On se rappelle en effet que contrairement à certaines velléités de contestations populaires de ces résultats, ils avaient finalement décidé de la jouer républicaine jusqu’au bout, en portant leurs griefs devant la Cour suprême, quoique n’ayant pas confiance en cette institution. De même, au lendemain du verdict définitif rendu par Mamadou Sylla "Syma", ils n’avaient nullement fait les sorties fracassantes auxquelles certains observateurs s'attendaient.

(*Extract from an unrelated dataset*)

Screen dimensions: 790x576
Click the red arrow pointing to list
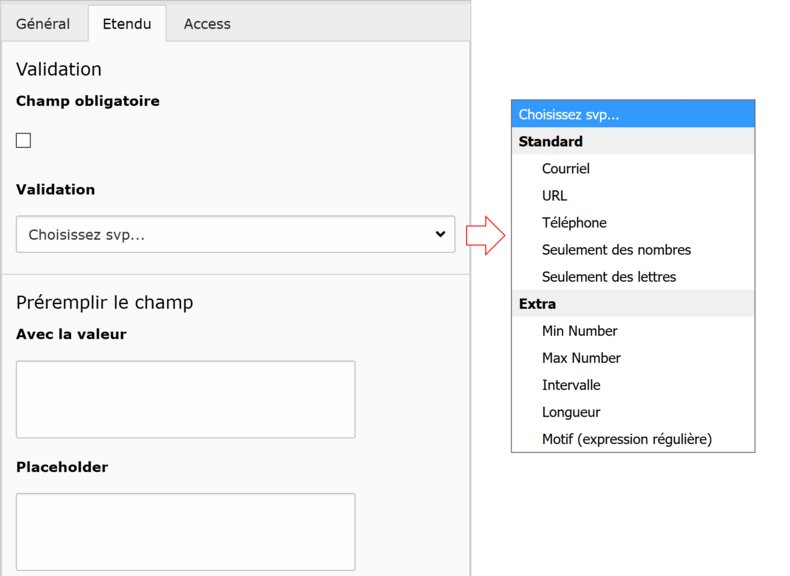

Au contraire, se rappelant subitement aux règles de fonctionnement démocratique de leurs partis respectifs, ils avaient indiqué qu’il leur faut consulter leurs bases pour savoir sur quel pied danser. Eh bien, pour certains d’entre eux, ce serait le résultat de cette consultation qui justifierait leur décision de siéger. Mais il est bien possible que les véritables mobiles soient ailleurs.
Pour l’UFDG notamment, on a l’impression qu’avec les 37 députés, un boycott serait plus contre-productif d’un point de vue politique. Les responsables de ce parti pourraient estimer que c’est plutôt un atout de s’appuyer sur ce premier acquis dans deux ans. Mais, au-delà des considérations qui sont spécifiques à chaque parti, les députés ayant accepté de rester dans le parlement semblent avoir été également convaincus par les gratifications financières et autres privilèges qui vont avec leur nouveau statut. Par les temps de précarité qui sévissent à Conakry, cette donnée n’est pas des moins déterminantes.
Sauf que l’ancien premier ministre Lansana Kouyaté, l’amertume est telle qu’elle est largement au-dessus de ces perspectives financières. Le PEDN s’abrite, bien entendu, derrière le choix de ses militants; mais en réalité, il n’en est rien ! Le problème c’est que Lansana Kouyaté prenait manifestement trop à cœur les enjeux liés aux élections législatives. Au-delà d’un scrutin ordinaire, lui y voyait l’occasion de s’affirmer comme un leader politique pesant d’un poids certain.
En fait, il espérait que son score contraindrait le RPG-arc-en-ciel à le supplier de revenir dans la grande famille politique qu’il a quittée, au lendemain de l’investiture du président Alpha Condé. Et c’est l’occasion dont il rêvait pour monter les enchères le plus haut possible, histoire de faire regretter au chef de l’Etat de l’avoir « trahi ». Dommage pour lui, en lieu et place, l’ancien premier ministre se retrouve avec un score des plus minables. Un score qui fait de lui un leader plus petit qu’il ne l’était déjà. Et c’est cette situation de déconvenue qu’il ne semble pas en mesure d’accepter.
A l’humiliation de siéger avec seulement sa secrétaire nationale, il a préféré faire le vide. Ceci étant, il n’est pas exclu que certaines de ses récriminations soient fondées. Sauf qu'en politique, les revirements spectaculaires ne sont plus exclus. Le niet d'aujourd'hui pourrait bien être un rejet tactique pour un possible retour un de ces jours.